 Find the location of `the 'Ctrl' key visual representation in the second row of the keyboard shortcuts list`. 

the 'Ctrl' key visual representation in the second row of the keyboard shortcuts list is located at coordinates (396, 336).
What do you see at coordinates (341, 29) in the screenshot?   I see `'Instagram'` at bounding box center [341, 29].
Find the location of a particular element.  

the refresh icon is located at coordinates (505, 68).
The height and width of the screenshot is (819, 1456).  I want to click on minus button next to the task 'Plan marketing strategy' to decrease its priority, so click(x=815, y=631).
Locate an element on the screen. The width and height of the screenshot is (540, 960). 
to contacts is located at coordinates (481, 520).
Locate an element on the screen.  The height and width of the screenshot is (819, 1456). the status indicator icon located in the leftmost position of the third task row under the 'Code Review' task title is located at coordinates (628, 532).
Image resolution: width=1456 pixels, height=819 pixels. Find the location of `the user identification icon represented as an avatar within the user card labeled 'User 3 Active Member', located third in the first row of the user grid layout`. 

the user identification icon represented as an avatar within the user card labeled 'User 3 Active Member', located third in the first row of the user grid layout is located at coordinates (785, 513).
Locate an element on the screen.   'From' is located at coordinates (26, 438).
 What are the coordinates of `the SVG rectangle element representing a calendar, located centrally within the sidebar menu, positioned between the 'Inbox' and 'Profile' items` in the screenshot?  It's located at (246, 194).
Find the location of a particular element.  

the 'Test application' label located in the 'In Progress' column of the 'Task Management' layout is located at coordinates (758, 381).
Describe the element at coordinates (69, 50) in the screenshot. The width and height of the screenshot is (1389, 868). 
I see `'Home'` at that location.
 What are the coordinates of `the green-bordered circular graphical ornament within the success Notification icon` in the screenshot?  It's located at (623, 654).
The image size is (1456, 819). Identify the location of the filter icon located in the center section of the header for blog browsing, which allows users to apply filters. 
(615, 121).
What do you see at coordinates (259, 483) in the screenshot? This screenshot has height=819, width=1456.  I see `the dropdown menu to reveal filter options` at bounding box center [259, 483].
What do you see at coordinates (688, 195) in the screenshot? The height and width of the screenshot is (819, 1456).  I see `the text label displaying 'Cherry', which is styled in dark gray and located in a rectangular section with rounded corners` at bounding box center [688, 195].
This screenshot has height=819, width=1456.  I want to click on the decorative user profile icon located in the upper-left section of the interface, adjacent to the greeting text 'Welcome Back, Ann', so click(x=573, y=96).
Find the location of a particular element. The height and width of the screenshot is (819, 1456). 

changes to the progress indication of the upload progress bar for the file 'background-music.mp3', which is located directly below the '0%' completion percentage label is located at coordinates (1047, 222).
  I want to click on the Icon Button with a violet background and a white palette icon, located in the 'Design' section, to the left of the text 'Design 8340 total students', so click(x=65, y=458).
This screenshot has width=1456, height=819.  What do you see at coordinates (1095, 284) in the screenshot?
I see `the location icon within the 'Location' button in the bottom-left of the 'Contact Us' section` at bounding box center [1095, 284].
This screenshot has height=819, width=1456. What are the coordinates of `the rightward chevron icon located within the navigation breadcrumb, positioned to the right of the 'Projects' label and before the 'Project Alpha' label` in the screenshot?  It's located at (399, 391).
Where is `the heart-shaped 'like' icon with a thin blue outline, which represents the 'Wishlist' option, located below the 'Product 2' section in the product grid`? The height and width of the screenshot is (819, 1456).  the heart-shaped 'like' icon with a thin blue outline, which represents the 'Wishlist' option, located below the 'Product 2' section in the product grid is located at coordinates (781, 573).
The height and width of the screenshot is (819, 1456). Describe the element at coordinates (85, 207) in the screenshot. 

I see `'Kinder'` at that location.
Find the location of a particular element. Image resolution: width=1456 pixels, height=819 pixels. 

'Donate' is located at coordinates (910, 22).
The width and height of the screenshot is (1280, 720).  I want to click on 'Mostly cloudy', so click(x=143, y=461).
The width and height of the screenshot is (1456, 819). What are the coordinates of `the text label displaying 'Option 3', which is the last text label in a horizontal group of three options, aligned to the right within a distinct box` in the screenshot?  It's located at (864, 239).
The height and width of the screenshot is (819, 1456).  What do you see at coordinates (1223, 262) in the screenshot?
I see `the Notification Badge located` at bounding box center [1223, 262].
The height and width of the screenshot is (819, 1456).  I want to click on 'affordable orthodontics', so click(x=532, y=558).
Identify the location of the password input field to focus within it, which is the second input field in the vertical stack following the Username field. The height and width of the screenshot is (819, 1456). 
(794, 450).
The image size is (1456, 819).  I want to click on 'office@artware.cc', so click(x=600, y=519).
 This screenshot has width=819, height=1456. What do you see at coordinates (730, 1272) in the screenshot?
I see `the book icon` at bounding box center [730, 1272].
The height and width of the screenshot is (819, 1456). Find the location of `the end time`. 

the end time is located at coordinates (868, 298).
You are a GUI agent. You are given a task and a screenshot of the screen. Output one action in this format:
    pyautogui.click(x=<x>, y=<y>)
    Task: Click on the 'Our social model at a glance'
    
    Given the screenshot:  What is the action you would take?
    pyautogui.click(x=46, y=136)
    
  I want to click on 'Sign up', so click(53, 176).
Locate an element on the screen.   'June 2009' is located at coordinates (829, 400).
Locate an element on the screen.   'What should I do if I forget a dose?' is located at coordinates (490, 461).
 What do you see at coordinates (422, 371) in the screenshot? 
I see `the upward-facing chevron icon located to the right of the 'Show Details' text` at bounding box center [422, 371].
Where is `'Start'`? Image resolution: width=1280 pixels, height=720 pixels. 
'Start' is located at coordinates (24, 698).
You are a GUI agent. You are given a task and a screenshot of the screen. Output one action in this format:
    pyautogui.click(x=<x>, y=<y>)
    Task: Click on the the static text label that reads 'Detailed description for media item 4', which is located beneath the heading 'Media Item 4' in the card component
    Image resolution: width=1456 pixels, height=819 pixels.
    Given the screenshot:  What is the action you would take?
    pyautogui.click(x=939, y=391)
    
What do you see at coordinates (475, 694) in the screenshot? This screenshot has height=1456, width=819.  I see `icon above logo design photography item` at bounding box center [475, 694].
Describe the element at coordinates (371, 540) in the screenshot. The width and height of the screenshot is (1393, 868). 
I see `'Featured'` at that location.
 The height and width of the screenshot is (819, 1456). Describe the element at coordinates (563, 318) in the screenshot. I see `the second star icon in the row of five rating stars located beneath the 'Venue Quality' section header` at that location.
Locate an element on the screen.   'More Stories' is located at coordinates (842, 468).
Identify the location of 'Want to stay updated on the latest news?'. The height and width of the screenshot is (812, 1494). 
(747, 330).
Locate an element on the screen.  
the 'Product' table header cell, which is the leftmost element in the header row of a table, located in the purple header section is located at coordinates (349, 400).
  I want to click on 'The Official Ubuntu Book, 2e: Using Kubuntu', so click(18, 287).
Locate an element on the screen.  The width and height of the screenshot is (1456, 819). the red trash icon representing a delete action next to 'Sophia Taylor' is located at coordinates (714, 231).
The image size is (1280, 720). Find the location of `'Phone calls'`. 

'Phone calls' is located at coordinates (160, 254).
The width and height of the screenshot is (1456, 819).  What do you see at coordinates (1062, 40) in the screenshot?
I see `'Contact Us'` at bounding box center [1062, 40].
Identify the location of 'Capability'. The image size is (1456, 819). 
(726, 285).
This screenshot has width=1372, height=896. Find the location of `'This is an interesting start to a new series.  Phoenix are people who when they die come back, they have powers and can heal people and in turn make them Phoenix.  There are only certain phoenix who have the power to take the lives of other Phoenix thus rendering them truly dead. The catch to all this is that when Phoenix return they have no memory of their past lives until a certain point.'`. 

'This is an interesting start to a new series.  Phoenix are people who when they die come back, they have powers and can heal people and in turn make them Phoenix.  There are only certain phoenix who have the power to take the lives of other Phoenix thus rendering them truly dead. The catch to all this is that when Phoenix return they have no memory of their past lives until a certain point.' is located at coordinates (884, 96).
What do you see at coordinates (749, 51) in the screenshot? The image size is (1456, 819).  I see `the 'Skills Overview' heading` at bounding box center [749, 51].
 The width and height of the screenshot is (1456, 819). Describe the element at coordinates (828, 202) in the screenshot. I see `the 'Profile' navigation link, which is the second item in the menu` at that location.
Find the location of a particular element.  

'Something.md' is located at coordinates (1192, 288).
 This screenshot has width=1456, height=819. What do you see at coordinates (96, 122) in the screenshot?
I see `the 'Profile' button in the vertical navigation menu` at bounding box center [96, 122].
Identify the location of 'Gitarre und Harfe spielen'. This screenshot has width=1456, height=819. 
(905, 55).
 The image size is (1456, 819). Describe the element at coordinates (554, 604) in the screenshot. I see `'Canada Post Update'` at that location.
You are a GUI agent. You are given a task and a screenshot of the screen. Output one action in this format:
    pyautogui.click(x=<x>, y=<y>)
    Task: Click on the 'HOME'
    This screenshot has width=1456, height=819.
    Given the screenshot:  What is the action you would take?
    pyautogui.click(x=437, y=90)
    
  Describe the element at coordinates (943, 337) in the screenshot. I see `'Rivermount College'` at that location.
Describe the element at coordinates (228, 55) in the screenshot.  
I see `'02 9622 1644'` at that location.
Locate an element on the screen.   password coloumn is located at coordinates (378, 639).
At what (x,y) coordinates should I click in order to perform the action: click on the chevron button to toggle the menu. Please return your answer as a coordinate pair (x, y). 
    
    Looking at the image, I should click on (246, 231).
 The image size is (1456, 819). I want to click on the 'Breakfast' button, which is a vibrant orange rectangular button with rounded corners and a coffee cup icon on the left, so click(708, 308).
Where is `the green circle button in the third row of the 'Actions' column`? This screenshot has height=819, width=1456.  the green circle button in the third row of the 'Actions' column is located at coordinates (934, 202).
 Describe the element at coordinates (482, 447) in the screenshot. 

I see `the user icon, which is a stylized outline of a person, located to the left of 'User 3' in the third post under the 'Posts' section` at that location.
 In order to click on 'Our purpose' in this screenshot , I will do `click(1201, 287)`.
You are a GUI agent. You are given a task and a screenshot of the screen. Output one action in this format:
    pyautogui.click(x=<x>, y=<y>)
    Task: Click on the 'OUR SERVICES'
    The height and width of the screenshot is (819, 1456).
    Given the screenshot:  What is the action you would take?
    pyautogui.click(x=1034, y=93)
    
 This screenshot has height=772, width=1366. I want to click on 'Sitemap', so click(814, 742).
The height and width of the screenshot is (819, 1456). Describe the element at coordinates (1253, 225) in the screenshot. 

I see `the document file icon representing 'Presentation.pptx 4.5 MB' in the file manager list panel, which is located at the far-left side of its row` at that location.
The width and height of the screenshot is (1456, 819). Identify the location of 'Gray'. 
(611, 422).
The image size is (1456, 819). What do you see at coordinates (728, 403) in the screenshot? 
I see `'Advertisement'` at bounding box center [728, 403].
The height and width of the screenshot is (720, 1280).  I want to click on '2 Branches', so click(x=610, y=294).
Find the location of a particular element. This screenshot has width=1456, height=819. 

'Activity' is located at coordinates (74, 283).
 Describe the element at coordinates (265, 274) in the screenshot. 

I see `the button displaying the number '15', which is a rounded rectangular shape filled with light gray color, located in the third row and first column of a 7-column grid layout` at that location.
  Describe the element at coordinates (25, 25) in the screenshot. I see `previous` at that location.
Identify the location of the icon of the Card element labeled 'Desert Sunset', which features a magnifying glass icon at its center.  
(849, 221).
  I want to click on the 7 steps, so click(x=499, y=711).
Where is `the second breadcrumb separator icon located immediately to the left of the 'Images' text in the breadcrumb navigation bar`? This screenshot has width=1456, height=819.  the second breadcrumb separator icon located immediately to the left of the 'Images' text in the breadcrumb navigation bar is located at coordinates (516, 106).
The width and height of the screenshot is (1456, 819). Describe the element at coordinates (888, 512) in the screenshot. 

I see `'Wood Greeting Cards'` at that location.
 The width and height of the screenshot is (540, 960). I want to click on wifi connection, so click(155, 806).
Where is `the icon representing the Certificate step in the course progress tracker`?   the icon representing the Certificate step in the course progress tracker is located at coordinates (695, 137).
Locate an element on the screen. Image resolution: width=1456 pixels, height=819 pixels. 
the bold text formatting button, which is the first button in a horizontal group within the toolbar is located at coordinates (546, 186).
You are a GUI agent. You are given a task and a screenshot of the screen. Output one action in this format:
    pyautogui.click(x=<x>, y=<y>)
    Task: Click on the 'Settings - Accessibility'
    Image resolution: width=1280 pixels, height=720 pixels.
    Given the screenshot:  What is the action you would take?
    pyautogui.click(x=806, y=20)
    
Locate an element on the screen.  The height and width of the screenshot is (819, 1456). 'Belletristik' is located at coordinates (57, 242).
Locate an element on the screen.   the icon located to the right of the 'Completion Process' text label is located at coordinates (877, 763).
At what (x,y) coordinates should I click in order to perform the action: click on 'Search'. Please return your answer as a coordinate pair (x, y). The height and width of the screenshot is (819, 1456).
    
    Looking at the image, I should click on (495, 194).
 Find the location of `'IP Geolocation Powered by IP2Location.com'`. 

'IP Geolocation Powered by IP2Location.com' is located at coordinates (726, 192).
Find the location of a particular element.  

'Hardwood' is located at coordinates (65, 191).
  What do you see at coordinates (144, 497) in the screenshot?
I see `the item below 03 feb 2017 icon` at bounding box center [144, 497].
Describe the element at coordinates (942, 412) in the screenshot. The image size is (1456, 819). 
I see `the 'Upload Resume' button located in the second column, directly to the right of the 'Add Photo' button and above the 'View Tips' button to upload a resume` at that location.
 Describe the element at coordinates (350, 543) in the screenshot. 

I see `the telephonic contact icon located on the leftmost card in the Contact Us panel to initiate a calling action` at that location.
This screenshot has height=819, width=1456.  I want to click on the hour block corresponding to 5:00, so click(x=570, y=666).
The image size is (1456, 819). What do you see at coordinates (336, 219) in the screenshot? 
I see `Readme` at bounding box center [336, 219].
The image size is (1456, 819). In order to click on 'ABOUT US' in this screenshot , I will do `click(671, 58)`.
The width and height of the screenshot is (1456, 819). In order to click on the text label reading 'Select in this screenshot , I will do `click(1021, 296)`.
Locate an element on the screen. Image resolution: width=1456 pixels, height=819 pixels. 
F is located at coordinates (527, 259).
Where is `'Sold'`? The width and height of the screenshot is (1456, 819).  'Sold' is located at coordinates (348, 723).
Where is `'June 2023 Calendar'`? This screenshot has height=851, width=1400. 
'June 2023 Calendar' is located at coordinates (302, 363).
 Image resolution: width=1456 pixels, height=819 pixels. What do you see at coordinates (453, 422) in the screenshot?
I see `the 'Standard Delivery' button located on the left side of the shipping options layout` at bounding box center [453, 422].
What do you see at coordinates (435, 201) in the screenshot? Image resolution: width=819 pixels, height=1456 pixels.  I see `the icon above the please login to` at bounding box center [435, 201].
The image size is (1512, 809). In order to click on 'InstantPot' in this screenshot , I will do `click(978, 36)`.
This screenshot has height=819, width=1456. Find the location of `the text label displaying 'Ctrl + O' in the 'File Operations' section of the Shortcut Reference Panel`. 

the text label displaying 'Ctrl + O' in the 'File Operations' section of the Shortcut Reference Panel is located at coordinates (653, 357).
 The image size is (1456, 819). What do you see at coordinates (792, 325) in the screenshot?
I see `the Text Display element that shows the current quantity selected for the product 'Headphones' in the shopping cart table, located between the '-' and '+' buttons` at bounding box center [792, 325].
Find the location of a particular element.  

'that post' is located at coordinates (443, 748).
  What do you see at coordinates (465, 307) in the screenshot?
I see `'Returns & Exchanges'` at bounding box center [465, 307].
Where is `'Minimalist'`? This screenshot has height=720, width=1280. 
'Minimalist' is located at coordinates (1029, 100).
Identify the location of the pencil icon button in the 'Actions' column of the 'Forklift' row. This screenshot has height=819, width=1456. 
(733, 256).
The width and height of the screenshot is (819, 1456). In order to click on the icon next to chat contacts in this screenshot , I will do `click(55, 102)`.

□ □ □ □ □ □ □

• Objective: Rewrite the items above, starting at the first item and ending at the line that contains "at (246, 194).", replacing "Locate an element on the screen" with "Identify an element on the screen" and leaving everything else unchanged.

• Response:
 Find the location of `the 'Ctrl' key visual representation in the second row of the keyboard shortcuts list`. 

the 'Ctrl' key visual representation in the second row of the keyboard shortcuts list is located at coordinates (396, 336).
What do you see at coordinates (341, 29) in the screenshot?   I see `'Instagram'` at bounding box center [341, 29].
Find the location of a particular element.  

the refresh icon is located at coordinates (505, 68).
The height and width of the screenshot is (819, 1456).  I want to click on minus button next to the task 'Plan marketing strategy' to decrease its priority, so click(x=815, y=631).
Identify an element on the screen. The width and height of the screenshot is (540, 960). 
to contacts is located at coordinates (481, 520).
Identify an element on the screen.  The height and width of the screenshot is (819, 1456). the status indicator icon located in the leftmost position of the third task row under the 'Code Review' task title is located at coordinates (628, 532).
Image resolution: width=1456 pixels, height=819 pixels. Find the location of `the user identification icon represented as an avatar within the user card labeled 'User 3 Active Member', located third in the first row of the user grid layout`. 

the user identification icon represented as an avatar within the user card labeled 'User 3 Active Member', located third in the first row of the user grid layout is located at coordinates (785, 513).
Identify an element on the screen.   'From' is located at coordinates (26, 438).
 What are the coordinates of `the SVG rectangle element representing a calendar, located centrally within the sidebar menu, positioned between the 'Inbox' and 'Profile' items` in the screenshot?  It's located at (246, 194).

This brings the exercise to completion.